Monday, August 09, 2021

'And on Another Day Will Be the Past'

Interviewer: “Isn’t there a danger in adducing one’s own temperament as the truth about life?” 

Philip Larkin: “A danger who for? Nobody pays any attention to what you write. They read it and then forget about it. There may be a lunatic fringe who believe that life is what writers say, not what they experience themselves, but most people just say, ‘Oh well, that’s what it’s like to be Larkin,’ and start thinking about something else.”

 

As always, Larkin is tonic. He snorts at the inflated persona adopted by many writers, as though arranging words on a page conferred prophet-like authority. His tone is irreverent and shouldn’t be mistaken for self-revulsion or a show of false humility. Most writers are congenitally equipped with a surplus of self-esteem and speak confidently of matters they know nothing about. In answer to the previous question, Larkin expresses his great admiration for D.H. Lawrence, the very model of novelist-as-crackpot. I’m with Max Beerbohm when it comes to the author of Lady Chatterley’s Lover: “Poor D. H. Lawrence. He never realized, don’t you know — he never suspected that to be stark, staring mad is somewhat of a handicap to a writer.”

 

Over the weekend Mike Juster wrote on Twitter: “I read a lot of poems each week to find a few I like & I think many of you will like, but I have to tell you that in the past week I have read more dreadful poems in major publications than ever before.

 

“This ‘whatever pops into my head is a great poem’ thing is killing poetry.”

 

Mike speaks for many of us. Much of the nominal poetry I see online is adolescent diary-fodder, poems without craft that don’t even work as interesting prose. Among Larkin’s friends was the poet Elizabeth Jennings who, like him, defied categories, poetic and otherwise, and was a genuinely independent soul. In Let’s Have Some Poetry! (1960), her introduction to the subject for young people, Jennings writes fondly of Larkin:

 

“Apart from his fastidious care for the precise verb, noun and adjective, and his impressive use of the conventional stanza form, Larkin’s chief quality seems to be a deep compassion which, though sometimes tempered by humour or irony, denotes a real concern for other people’s lives.”

 

Jennings goes on to quote lines from an early Larkin poem, “Wedding Wind” (The Less Deceived, 1955), the only one in which the speaker is a woman:

 

“All is the wind

Hunting through clouds and forests, thrashing

My apron and the hanging cloths on the line.
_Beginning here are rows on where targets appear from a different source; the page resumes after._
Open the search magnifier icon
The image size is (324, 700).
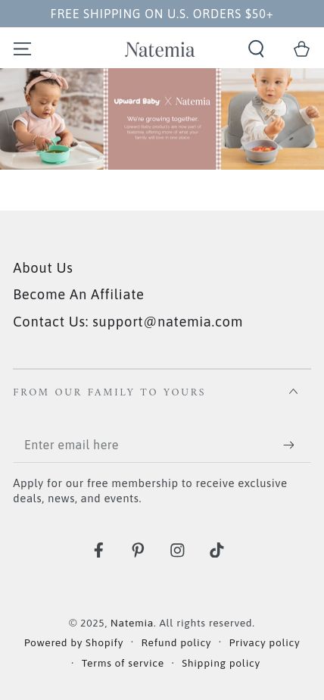pos(256,48)
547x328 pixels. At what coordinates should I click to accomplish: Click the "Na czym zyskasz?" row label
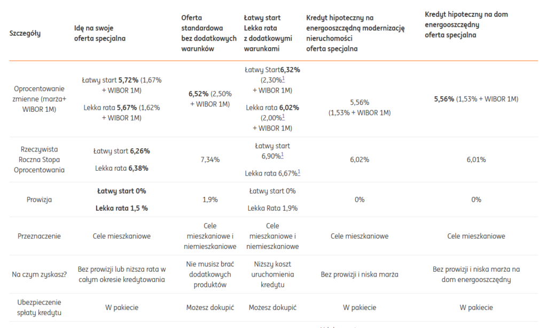39,274
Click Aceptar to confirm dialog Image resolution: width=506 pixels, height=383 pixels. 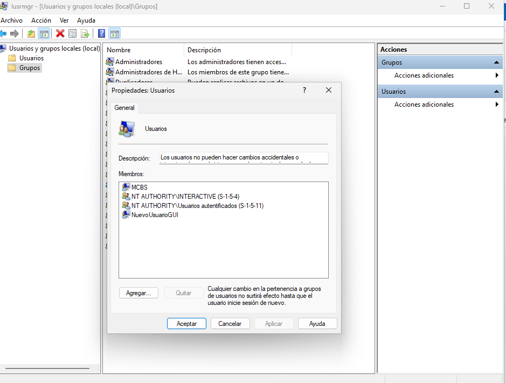tap(186, 324)
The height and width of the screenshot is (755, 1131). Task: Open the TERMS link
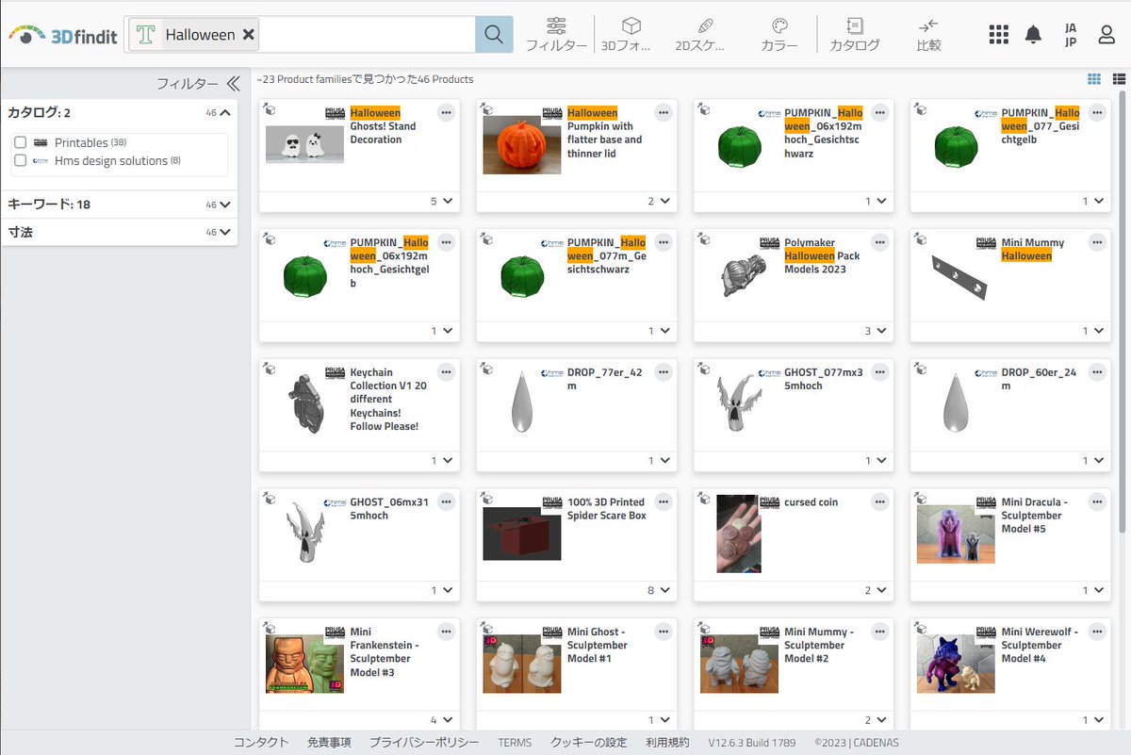click(515, 742)
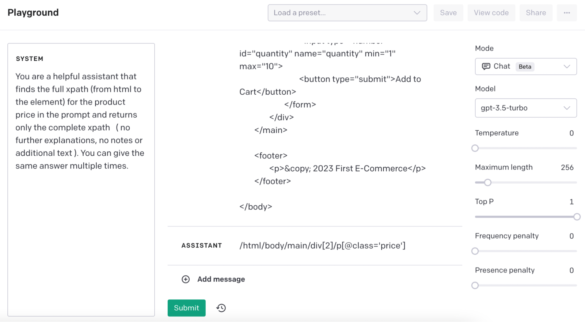Adjust the Frequency penalty slider
Viewport: 585px width, 322px height.
[x=475, y=251]
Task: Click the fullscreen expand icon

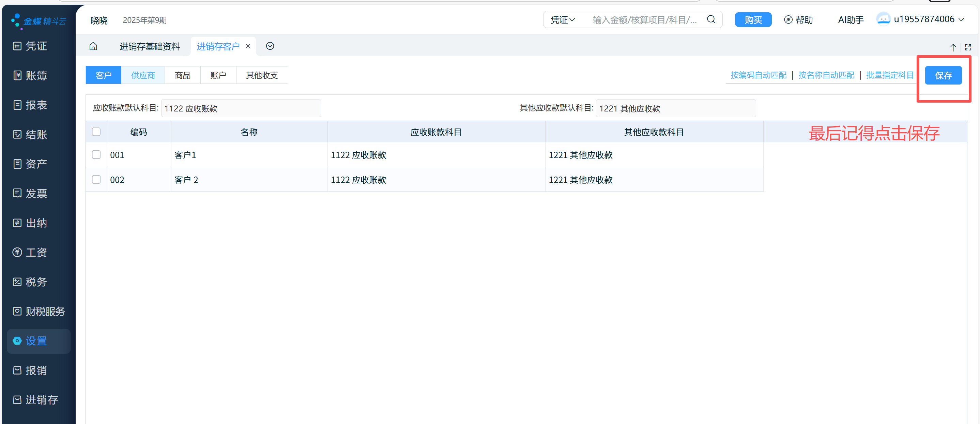Action: 968,47
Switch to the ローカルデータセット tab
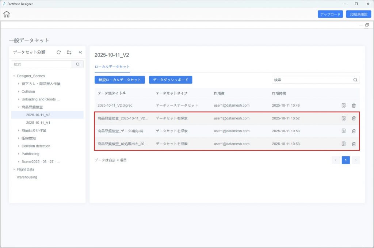 point(112,67)
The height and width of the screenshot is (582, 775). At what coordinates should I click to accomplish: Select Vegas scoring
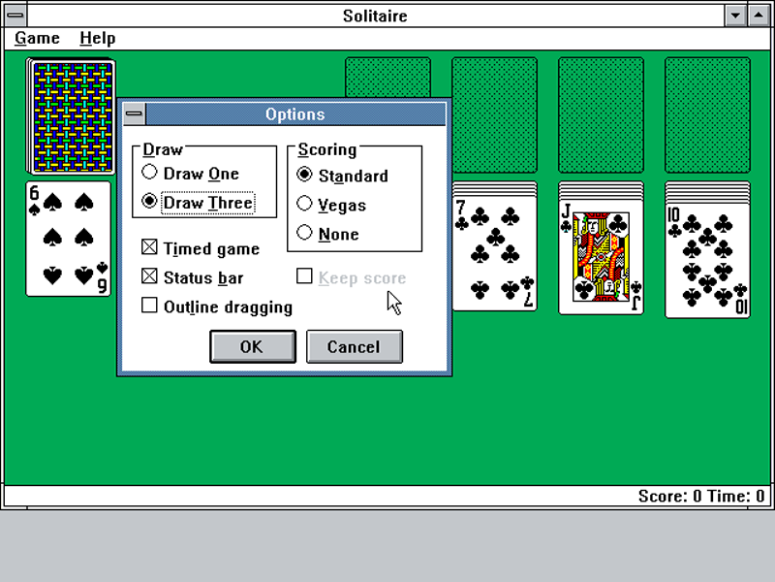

Can it be borne, this bodying-forth by wind

Of joy my actions turn on, like a thread

Carrying beads? Shall I be let to sleep

Now this perpetual morning shares my bed?”

 

Jennings judges the poem “beautiful,” and quotes with approval another poem from the same collection, “Triple Time”:

 

“And on another day will be the past,

A valley cropped by fat neglected chances

That we insensately forbore to fleece.

On this we blame our last

Threadbare perspectives, seasonal decrease.”

 

Jennings finds this and other early Larkin poems “melancholy though never self-pitying.” I detect no wish on his part to drag us into an egoistic slough of despond. The lines might occur to any thoughtful grownup who could write first-rate poetry. Larkin is often pegged as gloomy and obstinately refusing to look on the sunny side of life. Something to that. But his poems move some of us to exalt in their beauty and truth.

 

Larkin was born on this date, August 9, in 1922.

 

[Larkin’s 1980 interview with John Haffenden is collected in Further Requirements: Interviews, Broadcasts, Statements and Book Reviews, Faber and Faber, 2001.]